Exercise aim: The first line of the listing opens the range and the line with "Select the black arrow drawing tool" closes it; repeat those lines and all between them word for word, leaving out the pictures.

╭──

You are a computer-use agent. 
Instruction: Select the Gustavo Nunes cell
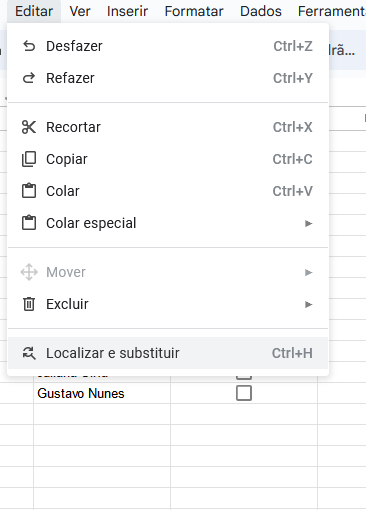point(102,393)
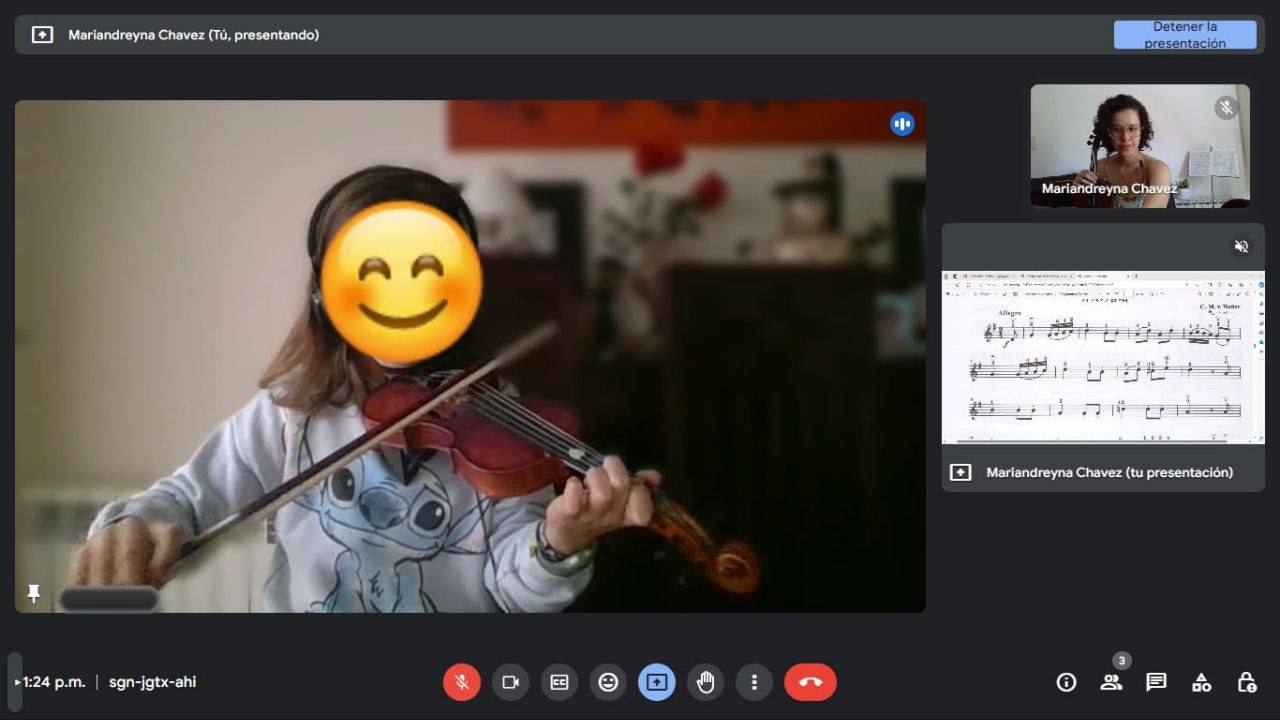
Task: Raise your hand in the meeting
Action: point(706,682)
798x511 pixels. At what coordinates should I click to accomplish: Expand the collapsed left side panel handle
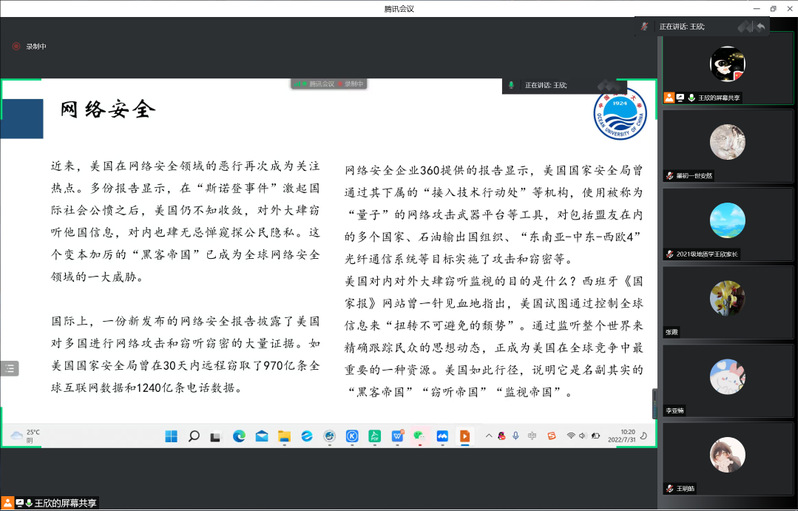[8, 368]
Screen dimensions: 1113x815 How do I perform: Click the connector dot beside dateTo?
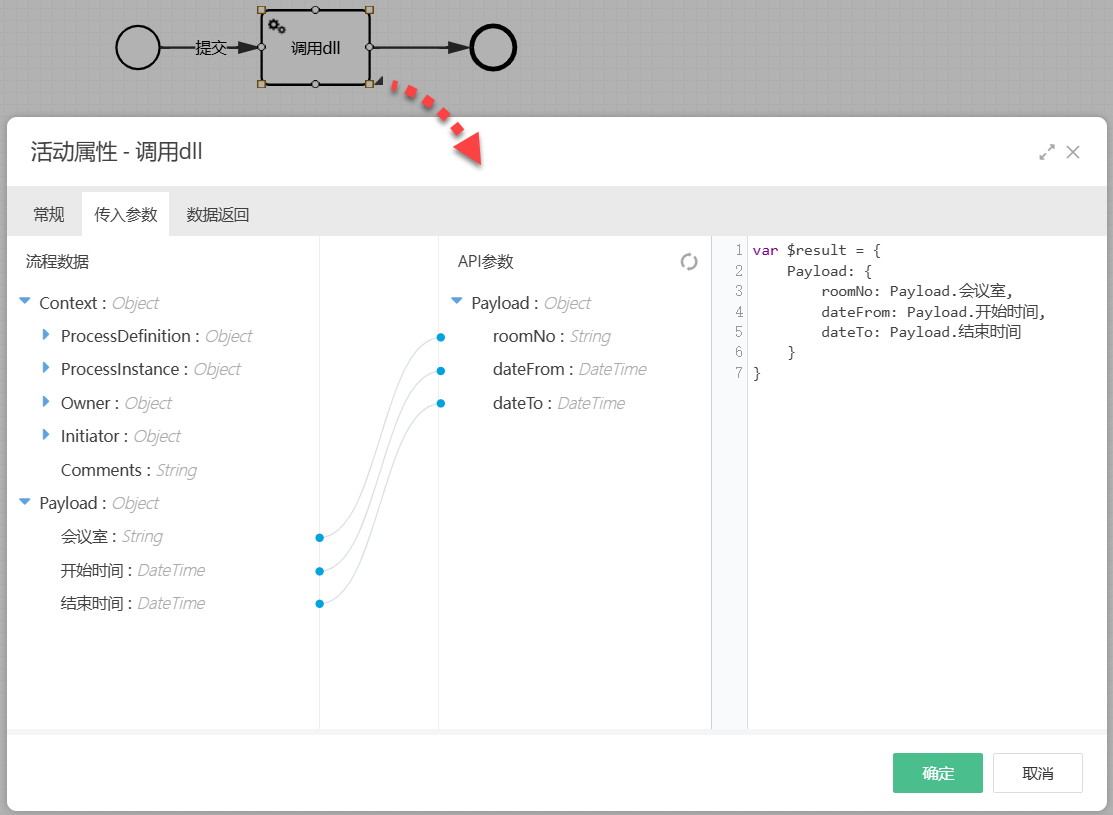point(440,404)
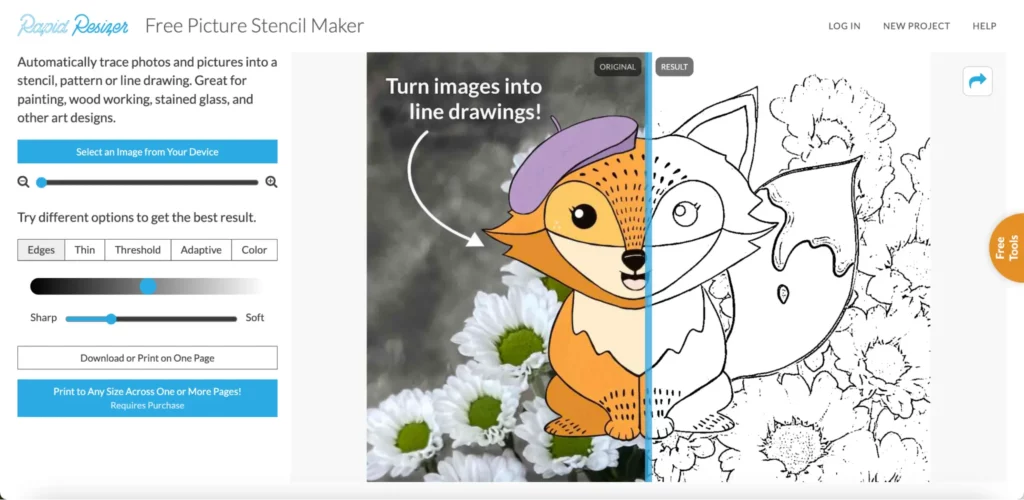Select the Edges tracing mode
Image resolution: width=1024 pixels, height=500 pixels.
(x=41, y=250)
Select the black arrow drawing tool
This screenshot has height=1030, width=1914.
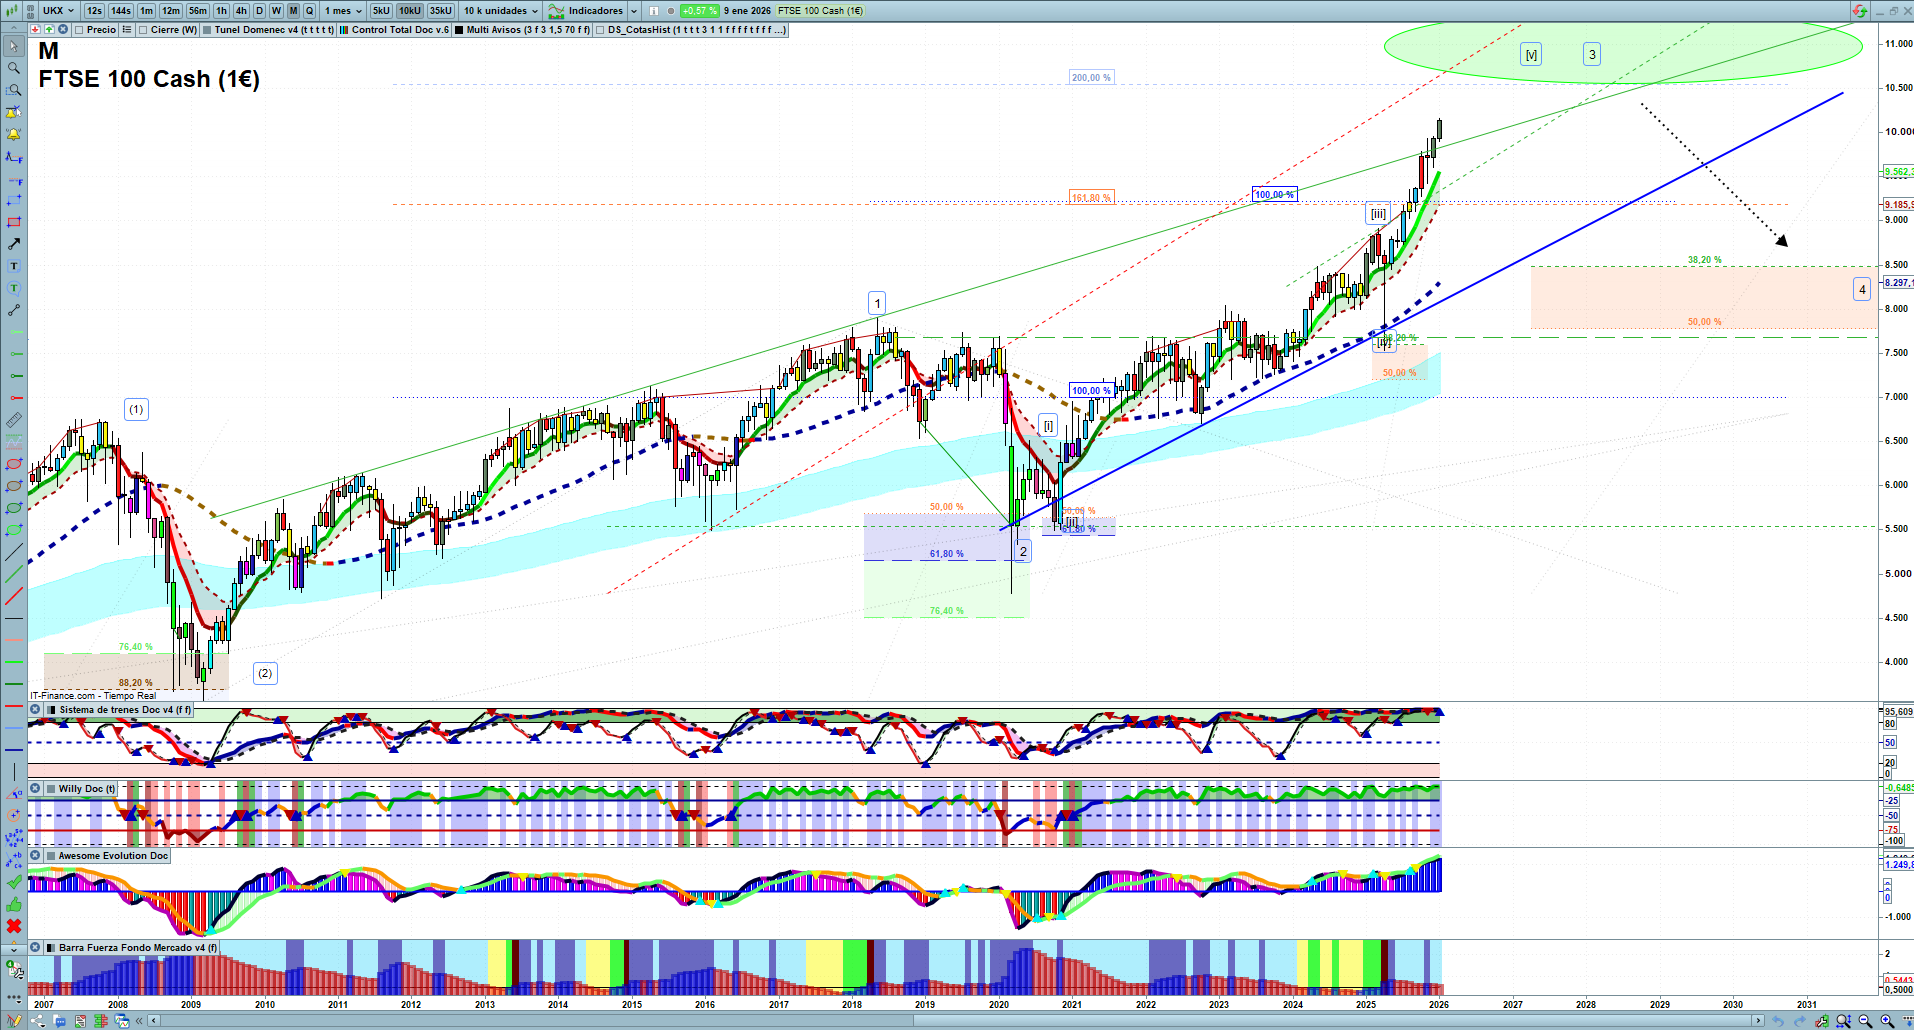(14, 244)
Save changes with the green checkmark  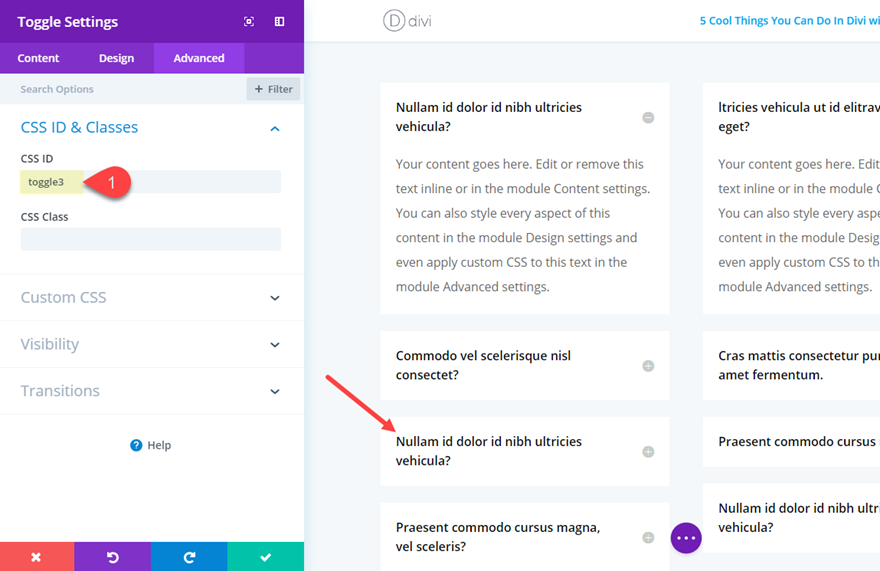coord(265,557)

╰──

Solved problem:
You are a computer-use agent. 
Instruction: Select the Gustavo Nunes cell
point(102,393)
Task: Raise your hand in the meeting
Action: point(706,682)
798x511 pixels. At what coordinates should I click to accomplish: Expand the collapsed left side panel handle
[8, 368]
Screen dimensions: 1113x815 How do I perform: Click the connector dot beside dateTo?
point(440,404)
Select the Edges tracing mode
Image resolution: width=1024 pixels, height=500 pixels.
(x=41, y=250)
Select the black arrow drawing tool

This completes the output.